In a nutshell, Content Security Policy (CSP) is a list of trusted origins which only their resources can be loaded on your website once defined. This is a security feature for preventing attacks such as cross-site scripting (XSS) and data injection.
CSP can be defined through HTTP response headers Content-Security-Policy
and Content-Security-Policy-Report-Only
or meta tags with <meta http-equiv>
.
Setting up Content Security Policy in SvelteKit
SvelteKit provides CSP support out of the box. We just need to define the policy we want through kit.csp
, and SvelteKit will generate the corresponding hash or nonce for its inline style and scripts, and policies as <meta http-equiv>
tag in HTML.
Initially I defined my CSP based on the basic non-strict policy from OWASP. default-src
directive would be used as a fallback for most unspecified directives, except a few exceptions such as frame-ancestors
and form-action
directive. The values of a directive are the allowed origins, and self
represents the same origin as your website.
By defining our policies in kit.csp.reportOnly
instead of kit.csp.directives
, browsers would not block non-compliant resources but only log violations or make a POST request to the endpoint defined in report-uri
. With that information, you can discover resources your website depending on, and gradually tighten your security policies without breaking anything, by moving your security policies from kit.csp.reportOnly
to kit.csp.directives
.
const config = {
kit: {
csp: {
// NOTE without setting a truthy value for kit.csp.directives, SvelteKit would not do anything for CSP
directives: {},
reportOnly: {
"default-src": ["self"],
'frame-ancestors': ['self'],
'form-action': ['self'],
'report-uri': ['/'],
},
},
},
};
I have created a minimal SvelteKit project with these content security policies defined, so you can play around yourself.

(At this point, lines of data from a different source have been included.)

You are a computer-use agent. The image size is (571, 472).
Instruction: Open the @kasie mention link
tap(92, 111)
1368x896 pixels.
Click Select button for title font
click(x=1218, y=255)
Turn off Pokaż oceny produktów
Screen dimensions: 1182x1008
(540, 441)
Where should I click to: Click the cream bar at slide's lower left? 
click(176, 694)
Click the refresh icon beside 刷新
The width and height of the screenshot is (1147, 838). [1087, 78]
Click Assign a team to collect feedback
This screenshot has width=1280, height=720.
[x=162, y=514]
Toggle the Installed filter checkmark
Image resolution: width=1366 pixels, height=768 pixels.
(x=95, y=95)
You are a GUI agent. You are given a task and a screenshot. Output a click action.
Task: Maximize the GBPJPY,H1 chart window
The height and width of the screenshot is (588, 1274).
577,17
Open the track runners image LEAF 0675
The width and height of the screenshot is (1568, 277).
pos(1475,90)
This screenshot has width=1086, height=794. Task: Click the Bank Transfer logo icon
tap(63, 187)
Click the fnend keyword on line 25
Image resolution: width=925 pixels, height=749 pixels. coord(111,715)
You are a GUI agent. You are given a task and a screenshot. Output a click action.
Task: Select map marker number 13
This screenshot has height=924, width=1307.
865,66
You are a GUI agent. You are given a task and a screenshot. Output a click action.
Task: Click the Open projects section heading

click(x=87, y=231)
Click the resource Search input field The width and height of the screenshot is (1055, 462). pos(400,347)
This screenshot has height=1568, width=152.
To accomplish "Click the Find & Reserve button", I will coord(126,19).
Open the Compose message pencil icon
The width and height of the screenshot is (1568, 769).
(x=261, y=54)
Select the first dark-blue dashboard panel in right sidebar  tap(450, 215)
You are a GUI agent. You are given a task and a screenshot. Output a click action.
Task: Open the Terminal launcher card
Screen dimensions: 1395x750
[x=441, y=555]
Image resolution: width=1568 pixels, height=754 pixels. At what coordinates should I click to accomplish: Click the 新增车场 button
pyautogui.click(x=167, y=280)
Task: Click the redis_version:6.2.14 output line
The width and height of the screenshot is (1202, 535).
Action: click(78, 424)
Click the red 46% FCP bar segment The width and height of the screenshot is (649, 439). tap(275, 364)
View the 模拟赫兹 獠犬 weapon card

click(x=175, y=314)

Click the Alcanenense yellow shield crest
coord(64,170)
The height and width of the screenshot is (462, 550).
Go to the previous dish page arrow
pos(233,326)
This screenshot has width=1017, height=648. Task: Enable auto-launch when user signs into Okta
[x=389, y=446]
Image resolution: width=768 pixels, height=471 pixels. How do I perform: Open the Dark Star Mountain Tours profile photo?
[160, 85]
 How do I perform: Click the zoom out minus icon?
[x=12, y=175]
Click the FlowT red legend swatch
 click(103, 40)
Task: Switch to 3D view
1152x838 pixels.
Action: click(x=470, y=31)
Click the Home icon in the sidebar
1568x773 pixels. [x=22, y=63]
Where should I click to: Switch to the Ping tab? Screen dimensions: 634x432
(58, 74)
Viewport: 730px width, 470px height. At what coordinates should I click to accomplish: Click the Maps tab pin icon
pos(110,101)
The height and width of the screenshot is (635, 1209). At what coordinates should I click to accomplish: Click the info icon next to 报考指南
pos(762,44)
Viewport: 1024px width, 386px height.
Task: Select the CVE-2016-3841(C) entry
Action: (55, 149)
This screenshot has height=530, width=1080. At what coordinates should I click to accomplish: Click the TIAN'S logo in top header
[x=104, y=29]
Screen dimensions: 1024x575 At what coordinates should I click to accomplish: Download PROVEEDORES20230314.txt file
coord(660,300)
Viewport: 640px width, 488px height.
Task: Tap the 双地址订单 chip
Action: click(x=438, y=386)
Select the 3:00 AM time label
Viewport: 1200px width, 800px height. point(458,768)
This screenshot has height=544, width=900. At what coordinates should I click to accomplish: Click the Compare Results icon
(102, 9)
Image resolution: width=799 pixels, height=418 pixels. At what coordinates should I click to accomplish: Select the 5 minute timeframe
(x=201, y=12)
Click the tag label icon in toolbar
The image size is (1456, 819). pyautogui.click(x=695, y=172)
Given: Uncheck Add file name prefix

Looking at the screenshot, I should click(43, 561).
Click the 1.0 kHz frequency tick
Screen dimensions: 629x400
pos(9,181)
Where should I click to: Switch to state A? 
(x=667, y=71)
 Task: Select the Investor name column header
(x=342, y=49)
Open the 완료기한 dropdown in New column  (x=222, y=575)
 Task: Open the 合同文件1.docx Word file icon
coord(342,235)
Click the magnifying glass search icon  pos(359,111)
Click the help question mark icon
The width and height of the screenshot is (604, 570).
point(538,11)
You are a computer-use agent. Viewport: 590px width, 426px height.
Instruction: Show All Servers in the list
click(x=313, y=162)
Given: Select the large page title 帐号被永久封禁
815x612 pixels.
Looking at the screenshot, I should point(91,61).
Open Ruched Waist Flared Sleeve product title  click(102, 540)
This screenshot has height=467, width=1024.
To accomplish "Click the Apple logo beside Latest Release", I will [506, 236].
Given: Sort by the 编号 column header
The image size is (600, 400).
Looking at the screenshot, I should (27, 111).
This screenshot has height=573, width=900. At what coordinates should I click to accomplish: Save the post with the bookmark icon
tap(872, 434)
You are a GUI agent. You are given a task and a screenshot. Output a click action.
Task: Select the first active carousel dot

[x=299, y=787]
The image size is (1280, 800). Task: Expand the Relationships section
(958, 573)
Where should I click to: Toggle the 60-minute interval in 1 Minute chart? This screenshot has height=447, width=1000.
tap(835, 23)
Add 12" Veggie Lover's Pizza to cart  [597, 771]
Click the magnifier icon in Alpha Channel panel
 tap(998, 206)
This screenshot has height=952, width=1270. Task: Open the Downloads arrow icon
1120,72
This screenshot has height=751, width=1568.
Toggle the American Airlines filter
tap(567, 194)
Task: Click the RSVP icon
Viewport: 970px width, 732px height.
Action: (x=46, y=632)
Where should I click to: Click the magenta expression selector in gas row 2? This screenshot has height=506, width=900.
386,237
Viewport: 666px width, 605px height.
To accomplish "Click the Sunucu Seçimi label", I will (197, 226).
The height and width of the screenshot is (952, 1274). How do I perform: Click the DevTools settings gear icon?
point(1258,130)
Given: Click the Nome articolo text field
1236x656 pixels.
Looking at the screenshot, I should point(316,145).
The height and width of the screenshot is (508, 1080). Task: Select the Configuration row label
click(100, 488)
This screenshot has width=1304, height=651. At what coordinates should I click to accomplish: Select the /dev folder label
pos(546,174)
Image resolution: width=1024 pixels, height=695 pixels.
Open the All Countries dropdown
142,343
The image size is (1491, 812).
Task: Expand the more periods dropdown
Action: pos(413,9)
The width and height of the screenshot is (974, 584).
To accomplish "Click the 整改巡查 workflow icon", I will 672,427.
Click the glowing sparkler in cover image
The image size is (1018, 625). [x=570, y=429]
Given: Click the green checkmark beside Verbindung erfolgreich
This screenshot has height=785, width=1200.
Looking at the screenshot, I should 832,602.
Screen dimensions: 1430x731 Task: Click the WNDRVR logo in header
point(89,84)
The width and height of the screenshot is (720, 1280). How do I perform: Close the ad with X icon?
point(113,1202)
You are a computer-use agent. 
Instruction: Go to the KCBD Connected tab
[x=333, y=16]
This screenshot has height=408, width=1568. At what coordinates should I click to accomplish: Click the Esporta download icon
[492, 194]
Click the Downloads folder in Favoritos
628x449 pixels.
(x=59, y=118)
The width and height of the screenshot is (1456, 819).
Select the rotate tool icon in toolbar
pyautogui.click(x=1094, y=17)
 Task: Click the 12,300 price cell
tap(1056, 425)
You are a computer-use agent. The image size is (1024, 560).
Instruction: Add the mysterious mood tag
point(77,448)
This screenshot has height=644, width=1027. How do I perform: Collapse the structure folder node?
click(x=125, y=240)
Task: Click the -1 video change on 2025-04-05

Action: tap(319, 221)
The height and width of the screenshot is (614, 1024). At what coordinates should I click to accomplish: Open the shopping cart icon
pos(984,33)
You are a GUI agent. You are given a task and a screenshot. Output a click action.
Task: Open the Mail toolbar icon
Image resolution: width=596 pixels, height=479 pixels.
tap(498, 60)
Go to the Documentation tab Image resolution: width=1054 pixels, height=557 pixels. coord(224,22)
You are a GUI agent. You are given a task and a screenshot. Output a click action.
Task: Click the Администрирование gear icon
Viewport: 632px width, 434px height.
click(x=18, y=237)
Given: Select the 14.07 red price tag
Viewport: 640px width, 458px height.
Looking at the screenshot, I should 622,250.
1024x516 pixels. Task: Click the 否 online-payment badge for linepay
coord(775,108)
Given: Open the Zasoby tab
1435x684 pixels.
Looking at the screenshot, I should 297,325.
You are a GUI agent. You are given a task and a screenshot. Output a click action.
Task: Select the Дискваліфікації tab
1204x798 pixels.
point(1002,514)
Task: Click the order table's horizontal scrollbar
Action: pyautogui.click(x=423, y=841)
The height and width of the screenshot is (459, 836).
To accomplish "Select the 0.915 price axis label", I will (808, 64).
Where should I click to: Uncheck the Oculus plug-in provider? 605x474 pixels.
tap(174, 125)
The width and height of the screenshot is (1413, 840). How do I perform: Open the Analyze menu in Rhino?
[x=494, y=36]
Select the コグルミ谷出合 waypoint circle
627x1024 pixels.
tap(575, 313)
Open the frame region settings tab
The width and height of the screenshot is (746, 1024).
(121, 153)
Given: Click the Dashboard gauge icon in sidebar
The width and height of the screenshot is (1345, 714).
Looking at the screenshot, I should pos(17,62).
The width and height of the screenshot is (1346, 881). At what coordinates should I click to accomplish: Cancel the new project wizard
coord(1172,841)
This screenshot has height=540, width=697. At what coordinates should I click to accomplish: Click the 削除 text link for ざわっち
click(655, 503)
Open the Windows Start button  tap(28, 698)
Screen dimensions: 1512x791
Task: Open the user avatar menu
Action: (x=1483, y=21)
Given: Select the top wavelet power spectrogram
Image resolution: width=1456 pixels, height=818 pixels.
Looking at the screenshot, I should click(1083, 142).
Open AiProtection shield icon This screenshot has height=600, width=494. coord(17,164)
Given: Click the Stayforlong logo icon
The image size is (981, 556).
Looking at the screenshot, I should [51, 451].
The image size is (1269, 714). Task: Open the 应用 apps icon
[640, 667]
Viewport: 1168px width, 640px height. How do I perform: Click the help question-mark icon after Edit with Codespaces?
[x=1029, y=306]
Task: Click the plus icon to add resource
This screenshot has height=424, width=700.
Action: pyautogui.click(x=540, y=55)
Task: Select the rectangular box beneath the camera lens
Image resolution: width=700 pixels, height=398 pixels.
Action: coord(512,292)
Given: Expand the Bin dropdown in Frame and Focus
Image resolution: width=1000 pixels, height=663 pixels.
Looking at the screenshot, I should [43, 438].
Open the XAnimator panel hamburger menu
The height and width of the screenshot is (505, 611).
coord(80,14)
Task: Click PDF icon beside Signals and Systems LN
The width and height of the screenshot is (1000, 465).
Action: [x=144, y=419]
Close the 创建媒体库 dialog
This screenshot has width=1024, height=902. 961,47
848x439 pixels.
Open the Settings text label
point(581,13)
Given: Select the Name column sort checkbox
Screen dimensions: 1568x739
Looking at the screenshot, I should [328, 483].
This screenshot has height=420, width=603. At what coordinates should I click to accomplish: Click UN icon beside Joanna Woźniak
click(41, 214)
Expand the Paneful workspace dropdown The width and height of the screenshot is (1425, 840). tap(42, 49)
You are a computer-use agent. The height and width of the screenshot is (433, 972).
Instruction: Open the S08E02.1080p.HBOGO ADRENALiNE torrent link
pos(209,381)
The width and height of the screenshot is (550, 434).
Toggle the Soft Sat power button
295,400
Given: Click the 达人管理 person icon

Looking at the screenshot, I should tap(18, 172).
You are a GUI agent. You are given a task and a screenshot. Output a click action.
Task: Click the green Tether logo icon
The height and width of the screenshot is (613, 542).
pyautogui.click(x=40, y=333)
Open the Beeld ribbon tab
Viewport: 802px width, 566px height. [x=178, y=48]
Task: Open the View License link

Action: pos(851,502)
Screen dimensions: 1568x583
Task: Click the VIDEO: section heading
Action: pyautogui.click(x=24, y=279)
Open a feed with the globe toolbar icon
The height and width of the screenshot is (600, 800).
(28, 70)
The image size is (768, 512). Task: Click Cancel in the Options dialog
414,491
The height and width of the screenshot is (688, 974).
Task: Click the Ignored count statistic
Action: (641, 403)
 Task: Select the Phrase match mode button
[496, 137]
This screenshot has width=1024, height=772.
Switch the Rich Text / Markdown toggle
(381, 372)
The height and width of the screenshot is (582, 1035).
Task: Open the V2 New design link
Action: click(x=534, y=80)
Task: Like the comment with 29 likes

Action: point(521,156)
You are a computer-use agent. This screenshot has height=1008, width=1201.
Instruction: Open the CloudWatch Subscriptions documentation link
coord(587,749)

Dealing with CSP violations in SvelteKit
The above configuration should work for most of the SvelteKit projects. From time to time you might encounter packages that violates your CSP. For example, on this website I use Grafana Faro for tracking performance my website. The SDK for this service, @grafana/faro-web-sdk
used a package contains eval()
in its code, I then notice the following log in my console.
Content-Security-Policy: (Report-Only policy) The page’s settings would block a JavaScript eval (script-src) from being executed because it violates the following directive: “script-src 'self' 'nonce-ewcvSmSO/2WM8RPgzlYn3A==' (Missing 'unsafe-eval')
An option to address this is to add unsafe-eval
to script-src
directive as suggested, but this is a global setting for my website, not only for this package. We won’t get much benefit from CSP if we had used unsafe-eval
or unsafe-inline
.
The other option is we move the policies to kit.csp.reportOnly
for reporting violations only, and we monitor those violations reports to verify our website is secure or not. You could host a server that receives and converts the POST payload sent by Reporting API from browsers to metrics understandable by tools such as Prometheus or OpenTelemetry, and then set up alerting rules to monitor content security policy’s violations. This approach requires more work in the back end, but it saves you from refactoring code or switch packages in your SvelteKit project.
From my research, I found go-csp-collector for collecting the reports, and it seems to be a good starting point for building your monitoring system.